Predictions of Modular Symmetry Fixed Points on Neutrino Masses, Mixing, and Leptogenesis

TL;DR

This paper explores how fixing the complex modulus at modular symmetry fixed points influences neutrino masses, mixing, and leptogenesis, proposing a type III seesaw model tested against experimental data.

Contribution

It introduces a framework fixing the modulus at symmetry fixed points and analyzes its implications for neutrino phenomenology and baryon asymmetry.

Findings

Certain fixed points yield viable neutrino oscillation parameters.

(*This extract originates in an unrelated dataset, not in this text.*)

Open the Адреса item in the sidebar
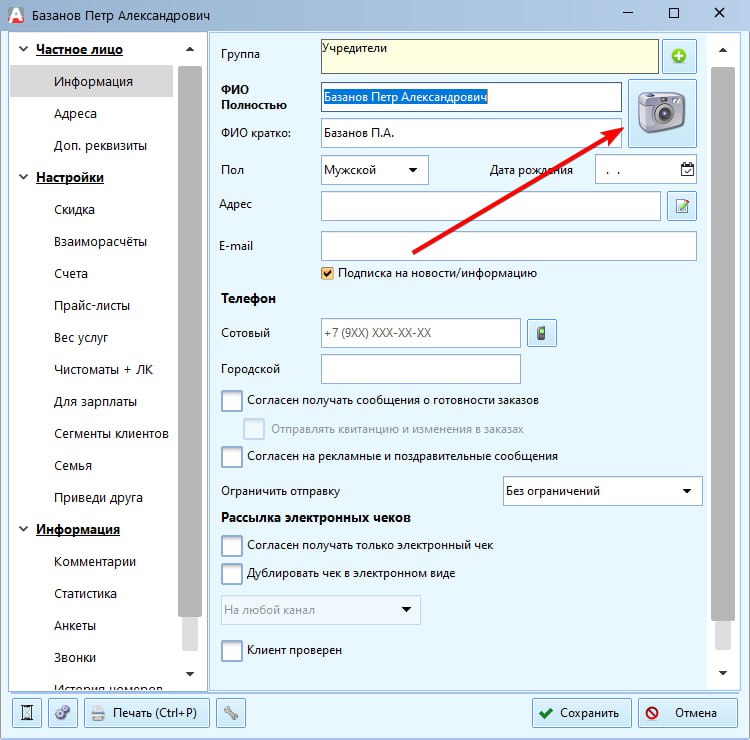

Nearby regions of fixed points can also produce consistent phenomenology.

The model can generate the observed baryon asymmetry.

Abstract

In recently proposed framework of non-holomorphic modular symmetry introduces the concept of negative and zero modular weight of Yukawa couplings. These Yukawa couplings are function of complex modulus $\tau$, which is responsible for the CP asymmetry produced during leptogenesis. In this work, we restrict the $\tau$ on the fixed points of modular symmetry rather than its fundamental domain in such manner Yukawa couplings are also get fixed. We have adopt this framework and propose a type III seesaw mechanism. The model is tested against neutrino oscillation data through a $\chi^2$ analysis using NuFIT~6.1. To test the stability of these predictions, we also analyze regions near each fixed point by introducing a deviation $\tau \rightarrow \tau_{\rm fixed}(1 + \epsilon e^{i\phi})$ with $\epsilon \in (0,0.1)$ and $\phi \in (-\pi,\pi)$. Our results show that certain fixed points, along with their nearby regions, are capable of producing viable neutrino phenomenology while also generating the observed baryon asymmetry of the Universe.